● **Exercise goal**
If a line in the records below contains the word "agent", copy it.

[Dataset entries]
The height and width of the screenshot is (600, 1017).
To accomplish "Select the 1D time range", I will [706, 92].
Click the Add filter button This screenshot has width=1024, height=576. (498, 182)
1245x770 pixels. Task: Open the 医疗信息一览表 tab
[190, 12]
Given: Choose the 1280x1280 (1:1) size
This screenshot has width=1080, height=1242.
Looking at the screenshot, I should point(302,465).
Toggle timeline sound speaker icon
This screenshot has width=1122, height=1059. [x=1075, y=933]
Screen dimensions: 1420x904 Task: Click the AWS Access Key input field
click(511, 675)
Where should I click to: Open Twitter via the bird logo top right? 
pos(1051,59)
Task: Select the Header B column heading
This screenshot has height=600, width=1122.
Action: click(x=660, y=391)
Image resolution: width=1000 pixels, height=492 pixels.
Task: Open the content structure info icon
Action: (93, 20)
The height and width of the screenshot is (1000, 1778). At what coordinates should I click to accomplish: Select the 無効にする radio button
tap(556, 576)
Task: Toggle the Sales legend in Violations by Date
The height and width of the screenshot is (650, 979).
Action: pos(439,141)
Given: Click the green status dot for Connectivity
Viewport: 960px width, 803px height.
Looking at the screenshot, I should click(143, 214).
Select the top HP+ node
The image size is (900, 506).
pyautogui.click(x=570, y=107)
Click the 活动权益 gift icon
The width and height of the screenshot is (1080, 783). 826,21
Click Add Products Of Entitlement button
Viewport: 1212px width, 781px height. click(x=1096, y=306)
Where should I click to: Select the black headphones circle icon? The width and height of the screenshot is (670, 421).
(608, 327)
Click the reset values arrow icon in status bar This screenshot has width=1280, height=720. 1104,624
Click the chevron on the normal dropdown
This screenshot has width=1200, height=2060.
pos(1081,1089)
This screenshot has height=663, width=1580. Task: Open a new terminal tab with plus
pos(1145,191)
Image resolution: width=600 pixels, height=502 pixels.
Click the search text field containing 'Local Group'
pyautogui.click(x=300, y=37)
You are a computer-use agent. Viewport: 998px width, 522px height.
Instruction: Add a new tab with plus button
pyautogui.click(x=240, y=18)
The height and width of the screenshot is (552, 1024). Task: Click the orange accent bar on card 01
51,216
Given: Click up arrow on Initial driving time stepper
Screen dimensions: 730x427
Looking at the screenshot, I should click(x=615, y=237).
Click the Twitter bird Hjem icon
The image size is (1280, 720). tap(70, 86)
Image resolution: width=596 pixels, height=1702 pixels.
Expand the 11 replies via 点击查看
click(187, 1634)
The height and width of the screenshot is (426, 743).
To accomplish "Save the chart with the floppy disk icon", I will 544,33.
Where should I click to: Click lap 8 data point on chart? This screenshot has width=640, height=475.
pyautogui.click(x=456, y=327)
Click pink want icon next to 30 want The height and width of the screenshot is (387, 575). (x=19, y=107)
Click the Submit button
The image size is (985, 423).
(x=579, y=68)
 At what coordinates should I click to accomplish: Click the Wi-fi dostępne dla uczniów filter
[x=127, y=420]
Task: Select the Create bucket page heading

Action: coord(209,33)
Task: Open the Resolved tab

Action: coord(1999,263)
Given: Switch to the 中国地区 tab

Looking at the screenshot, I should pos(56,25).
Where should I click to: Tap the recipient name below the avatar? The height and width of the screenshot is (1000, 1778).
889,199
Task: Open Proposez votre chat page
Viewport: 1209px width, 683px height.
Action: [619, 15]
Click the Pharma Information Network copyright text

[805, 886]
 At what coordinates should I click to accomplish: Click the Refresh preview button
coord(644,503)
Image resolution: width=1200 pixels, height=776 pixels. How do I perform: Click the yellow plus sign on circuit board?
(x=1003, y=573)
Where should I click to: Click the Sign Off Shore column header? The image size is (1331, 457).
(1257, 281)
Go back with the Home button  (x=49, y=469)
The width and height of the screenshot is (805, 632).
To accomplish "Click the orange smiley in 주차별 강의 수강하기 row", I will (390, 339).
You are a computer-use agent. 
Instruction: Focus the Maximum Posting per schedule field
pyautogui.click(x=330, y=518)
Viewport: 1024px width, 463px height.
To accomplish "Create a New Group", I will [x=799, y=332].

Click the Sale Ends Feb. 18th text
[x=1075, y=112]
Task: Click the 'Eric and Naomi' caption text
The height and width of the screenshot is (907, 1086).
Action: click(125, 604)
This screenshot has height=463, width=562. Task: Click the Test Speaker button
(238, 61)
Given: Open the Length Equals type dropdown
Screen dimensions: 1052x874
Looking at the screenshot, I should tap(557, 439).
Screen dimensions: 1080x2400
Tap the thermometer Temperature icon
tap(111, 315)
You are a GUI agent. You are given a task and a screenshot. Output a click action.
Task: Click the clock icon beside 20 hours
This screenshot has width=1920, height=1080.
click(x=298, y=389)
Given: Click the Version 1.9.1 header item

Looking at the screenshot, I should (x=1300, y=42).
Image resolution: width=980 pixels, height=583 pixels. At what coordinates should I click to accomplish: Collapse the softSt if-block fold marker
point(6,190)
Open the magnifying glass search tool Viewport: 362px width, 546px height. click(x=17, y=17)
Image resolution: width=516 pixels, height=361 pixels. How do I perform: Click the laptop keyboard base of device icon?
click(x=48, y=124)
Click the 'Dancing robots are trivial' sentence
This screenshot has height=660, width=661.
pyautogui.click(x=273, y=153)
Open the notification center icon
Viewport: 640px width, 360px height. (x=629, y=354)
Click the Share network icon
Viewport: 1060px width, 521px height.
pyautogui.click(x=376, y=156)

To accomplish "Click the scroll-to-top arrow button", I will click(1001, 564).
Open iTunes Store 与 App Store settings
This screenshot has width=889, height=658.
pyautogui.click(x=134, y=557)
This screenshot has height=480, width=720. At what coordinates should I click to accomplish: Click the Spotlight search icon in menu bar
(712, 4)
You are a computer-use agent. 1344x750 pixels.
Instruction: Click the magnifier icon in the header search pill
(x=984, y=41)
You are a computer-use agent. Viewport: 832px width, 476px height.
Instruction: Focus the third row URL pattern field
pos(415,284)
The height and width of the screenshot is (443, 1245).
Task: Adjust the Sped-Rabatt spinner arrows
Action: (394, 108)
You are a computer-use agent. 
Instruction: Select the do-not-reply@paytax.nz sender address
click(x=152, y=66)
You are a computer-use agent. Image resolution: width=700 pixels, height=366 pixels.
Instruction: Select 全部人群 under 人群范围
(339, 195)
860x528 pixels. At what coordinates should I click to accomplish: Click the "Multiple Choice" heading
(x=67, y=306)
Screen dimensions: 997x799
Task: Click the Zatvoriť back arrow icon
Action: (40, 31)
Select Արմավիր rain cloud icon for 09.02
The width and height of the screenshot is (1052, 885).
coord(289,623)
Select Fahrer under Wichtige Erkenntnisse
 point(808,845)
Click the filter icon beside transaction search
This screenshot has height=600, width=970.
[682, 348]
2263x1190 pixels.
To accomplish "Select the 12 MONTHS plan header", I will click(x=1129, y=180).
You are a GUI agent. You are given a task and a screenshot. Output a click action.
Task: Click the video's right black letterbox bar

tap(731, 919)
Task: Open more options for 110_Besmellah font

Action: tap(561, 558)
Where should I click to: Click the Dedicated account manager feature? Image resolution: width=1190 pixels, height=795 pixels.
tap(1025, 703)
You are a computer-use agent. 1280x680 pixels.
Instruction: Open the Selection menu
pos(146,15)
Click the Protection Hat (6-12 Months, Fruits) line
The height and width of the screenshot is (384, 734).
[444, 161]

● **Written solution**
You are a computer-use agent. Viewport: 998px width, 522px height.
You are a computer-use agent. 
You are a GUI agent. You are given a task and a screenshot. Output a click action.
You are a computer-use agent. 1344x750 pixels.
You are a computer-use agent. Viewport: 832px width, 476px height.
You are a computer-use agent. 
You are a computer-use agent. Image resolution: width=700 pixels, height=366 pixels.
You are a GUI agent. You are given a task and a screenshot. Output a click action.
You are a computer-use agent. 1280x680 pixels.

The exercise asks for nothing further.